A hippo on acid: How our PR man took on Irchester Dirt Run

We sent our marketing man and occasional runner Craig Lewis out to take on the mud, rain and slippery slopes of the Irchester Dirt Run last month.

This is his report…

When your tattered trail trainers are slipping deeper into the mud and a fellow competitor strides past you with the words ‘fell runner’ emblazoned on their top, you know it’s going to be an interesting day.

All around me, runners are limbering up, gliding through the mud like some kind of apocalyptic version of Torvill and Dean.

Meanwhile, I am squelching around like a hippo on acid, at once excited to get the Irchester Dirt Run underway and simultaneously wallowing in the apparently glorious, blood cooling brown stuff.

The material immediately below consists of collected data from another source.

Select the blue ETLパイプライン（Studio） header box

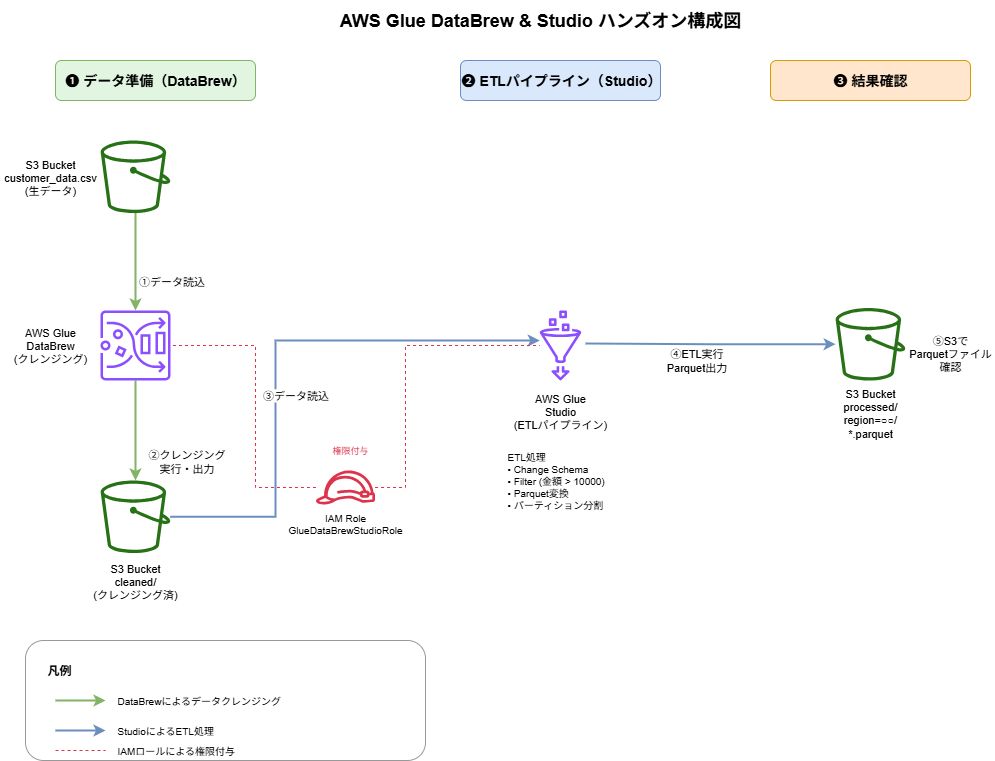pyautogui.click(x=560, y=81)

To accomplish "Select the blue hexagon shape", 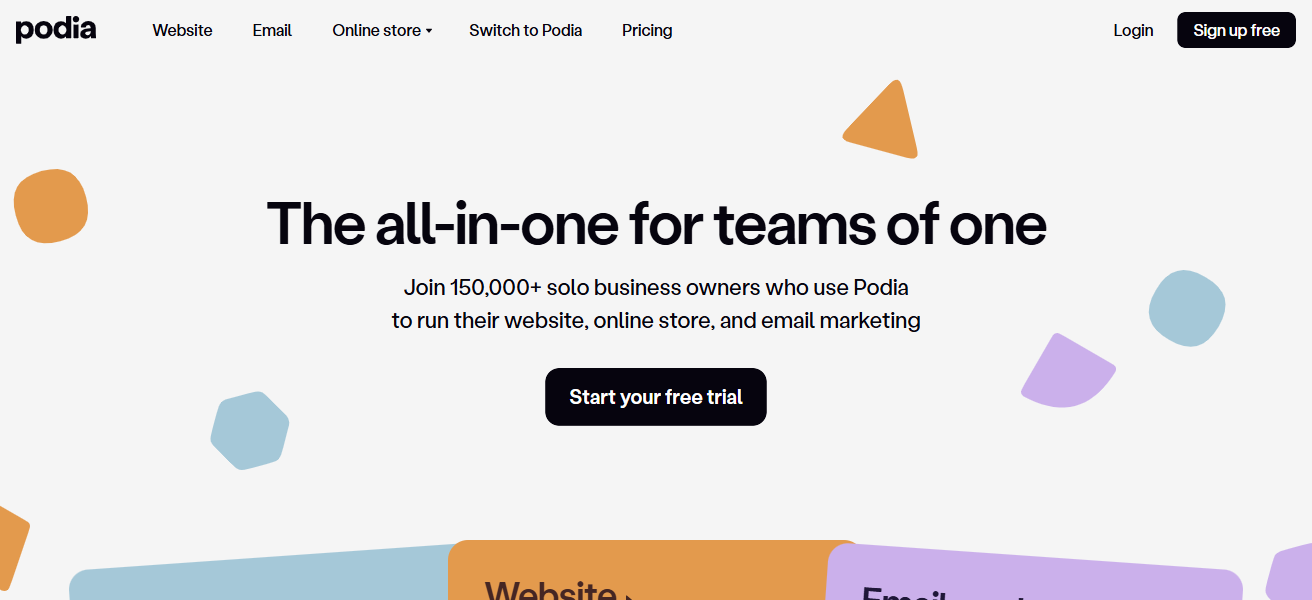I will 249,431.
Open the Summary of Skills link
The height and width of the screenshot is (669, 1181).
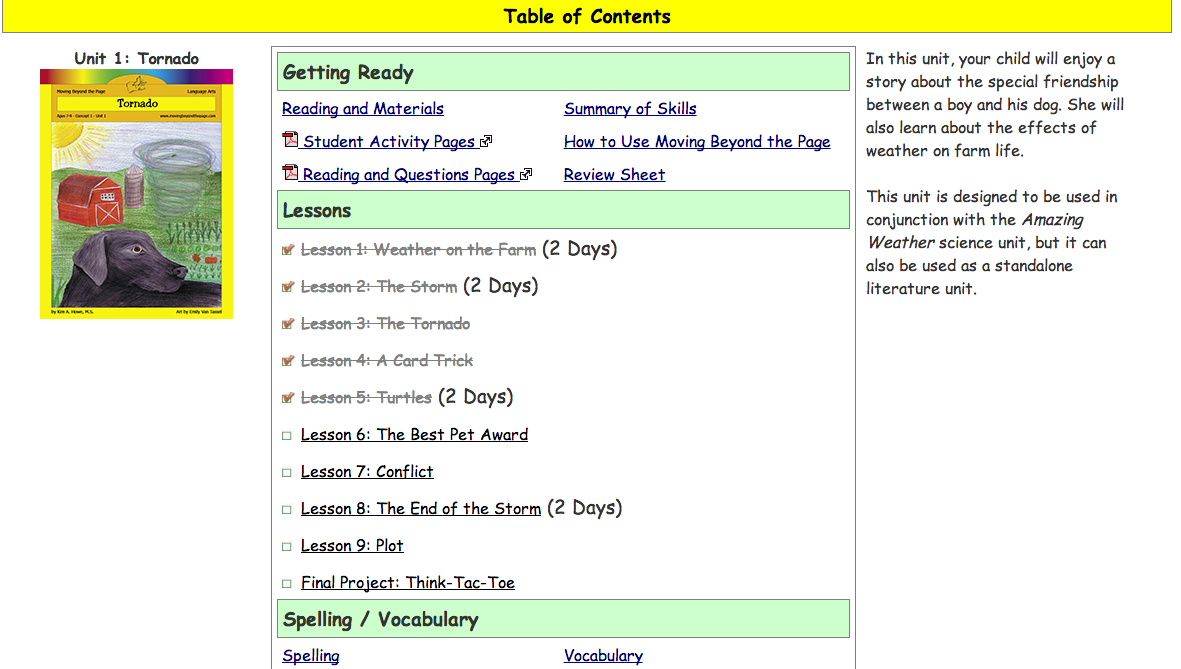[630, 109]

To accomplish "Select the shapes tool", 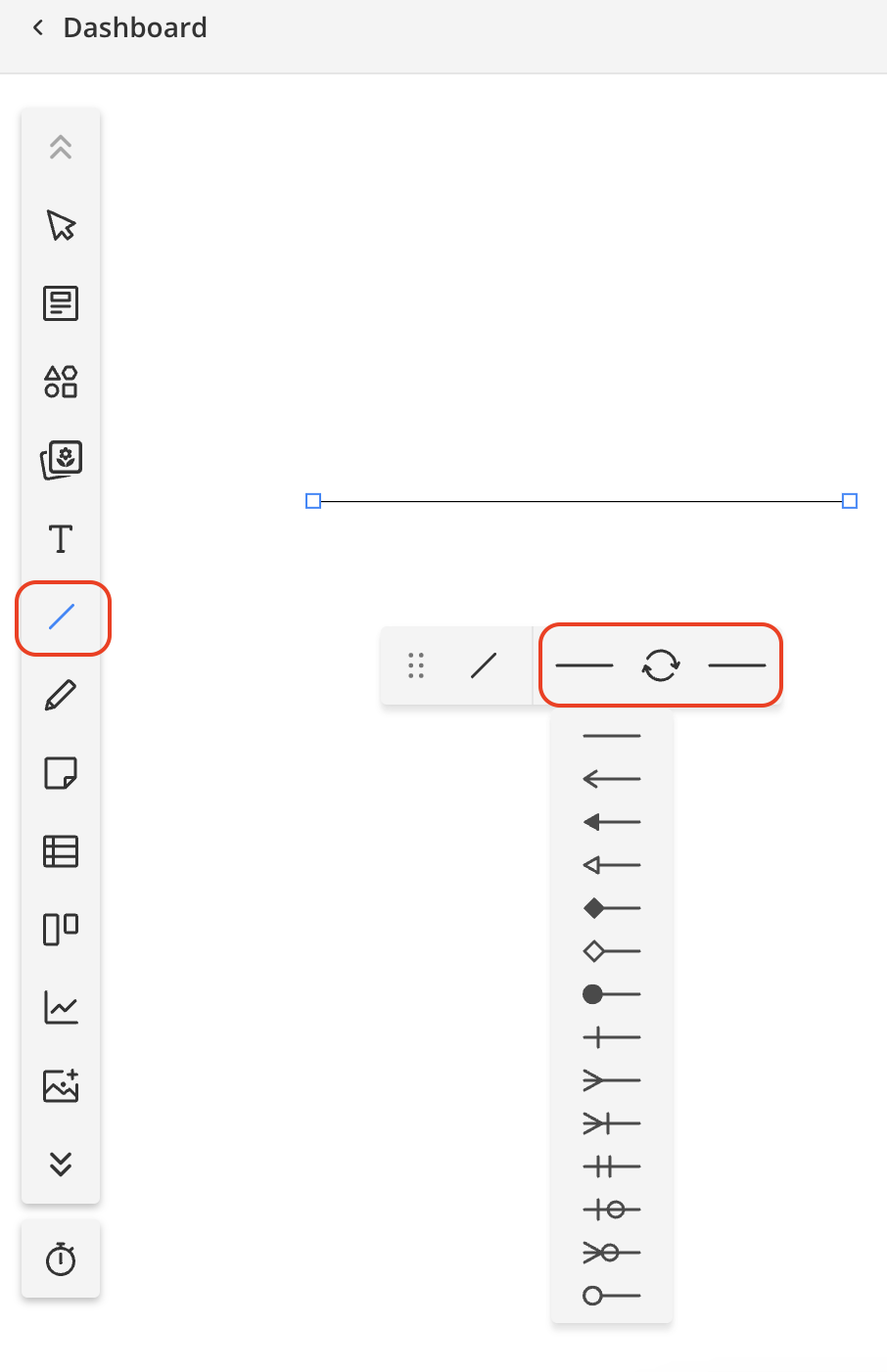I will pyautogui.click(x=61, y=382).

I’ve signed-up to take on the 15k version of the event – there are also five and 10k runs available. It equates to three loops round Irchester Country Park, featuring one rather large hill, a fair bit of undulation all round, and – well – plenty of dirt.

For those looking to take part in future years, it’s worth noting the course reverses each year – today’s was the Uphill version, which basically meant we went up the big, muddy hill. Anyone doing it in future years who fancies the idea of a ‘downhill’ course should get that out of their heads as there are plenty of ups and downs throughout aside from the big one.

And so to the run itself. The first thing to say is that Irchester Country Park is beautiful. It’s a fantastic and peaceful companion as you push yourself along the trails and skip through the mud.

Of course, there are the super speedy so-and-so’s at the front who disappear off into the distance within the first few metres, somehow having no problem gliding over the sodden course to record times mere mortals can only dream about on the track. This being a lapped event, you occasionally get to see these trail gazelles whizz by in the opposite direction on their way to Dirt Run immortality.

Meanwhile, the likes of this mediocre mid-packer can only smile as they slip and slide through the forest. On one spectacular occasion my feet lose traction with the deceitful dirt and I start to slide, like a car with balding tyres on thin ice, careering towards seemingly certain doom. Somehow, via a tortuous twist I didn’t realise my middle-aged body was capable of I manage to correct myself and plough onwards. The mud spattered and stained backs and backsides of other runners suggest they weren’t so lucky.

There are moments within each lap where solid trails greet your feet like an old friend, and even where you are swept downhill. My advice would be to embrace those interludes and take full advantage of their kindness. The mud and rain and hills will be sure to find you again, like your worst hangover ready to welcome you after you’ve endulged in too many good times.

But if all this sounds like trial by trails, fear not. The very muddy hell of the Dirt Run is what makes it so great. You have no choice but to laugh and smile as you trot along. Yes, the joy of physical challenge is there, but so is that of getting out in the countryside, and of being with like-minded lunatics, and of running like a child straight through the biggest puddle because you can.

Before I know it, there I am. Three laps down. Fifteen kilometres done. One pair of trainers that will never be the same. The finish.

A quick shout of recognition from Go Beyond supremo Simon Hollis, and it is all over. No more mud, no more rain, no more uphill.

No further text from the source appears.